Don’t Watch Hillbilly Elegy — Listen to Dolly Parton Instead
Netflix announced the forthcoming movie adaptation of JD Vance’s reactionary, victim-blaming book Hillbilly Elegy yesterday. But why would anyone seek answers about life in Appalachia from a right-wing former venture capitalist, when they could put on a Dolly Parton record instead?

Dolly Parton performing at the Grand Ole Opry in Nashville, Tennessee, in 2011. (Timothy Wildey / flickr)
Netflix announced a new movie yesterday, Hillbilly Elegy, based on JD Vance’s memoir of the same name and dropping November 24. The book is not good, as Bob Hutton has explained.
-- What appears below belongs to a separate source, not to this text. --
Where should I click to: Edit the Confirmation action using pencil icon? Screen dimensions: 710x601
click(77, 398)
But interest in the book, and now surely the movie, speaks to a curiosity from large swaths of the country about what the hell goes on down there in the South, in Appalachia, in the foothills of those smoke-covered mountains.
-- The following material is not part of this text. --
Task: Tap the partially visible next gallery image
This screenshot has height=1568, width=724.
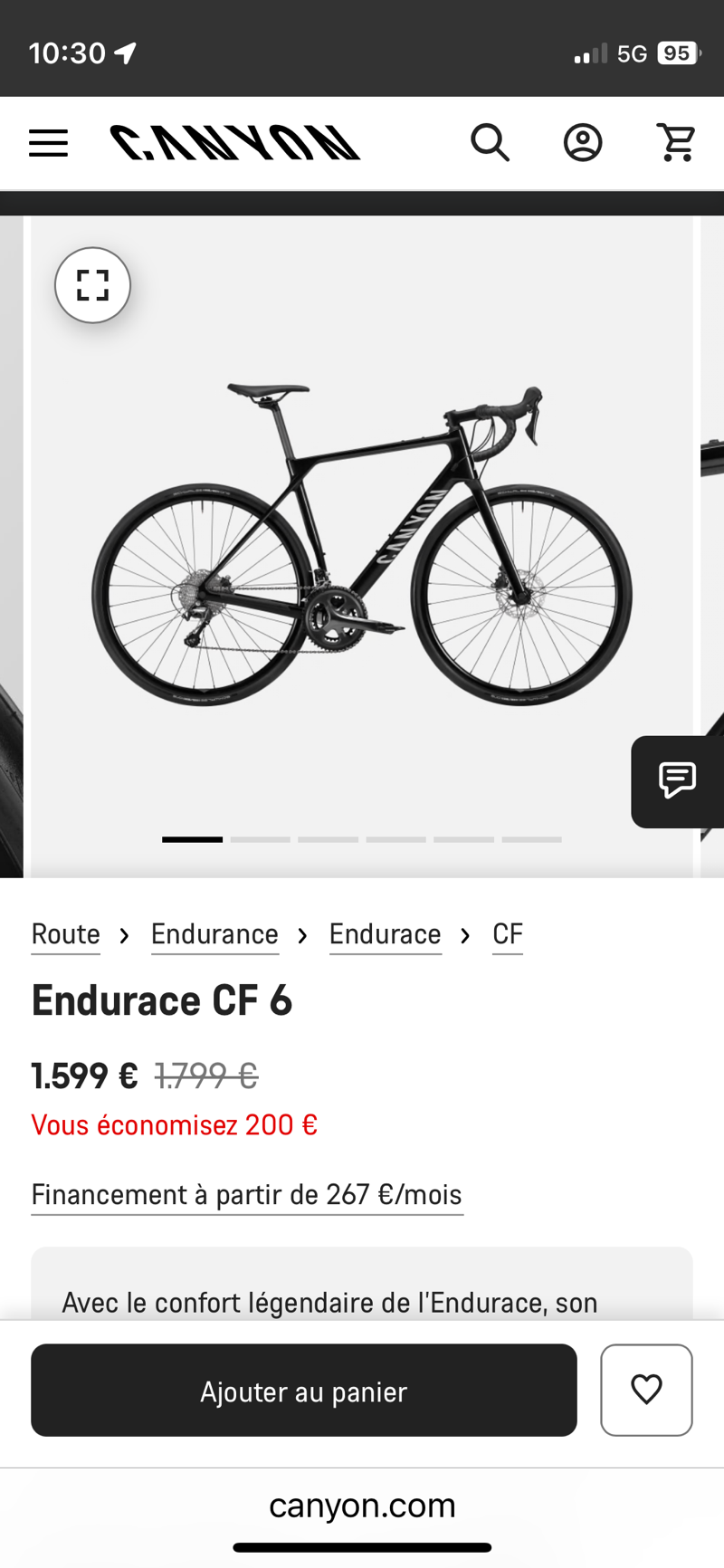Action: click(711, 543)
I have no clue why anyone would seek out answers to such questions from JD Vance, a right-wing venture capitalist, when Dolly Parton exists and has been singing about the realities of life in Appalachia for more than five decades.
Yes, we know Dolly because she gave us the all-time classics “Jolene” and “9 to 5,” a class-conscious karaoke favorite. (“It’s a rich man’s game, no matter what they call it, and you spend your life putting money in his wallet,” she sings). We know her because Whitney Houston tore us up with her version of “I Will Always Love You,” which Dolly wrote — on the same day as “Jolene,” no less.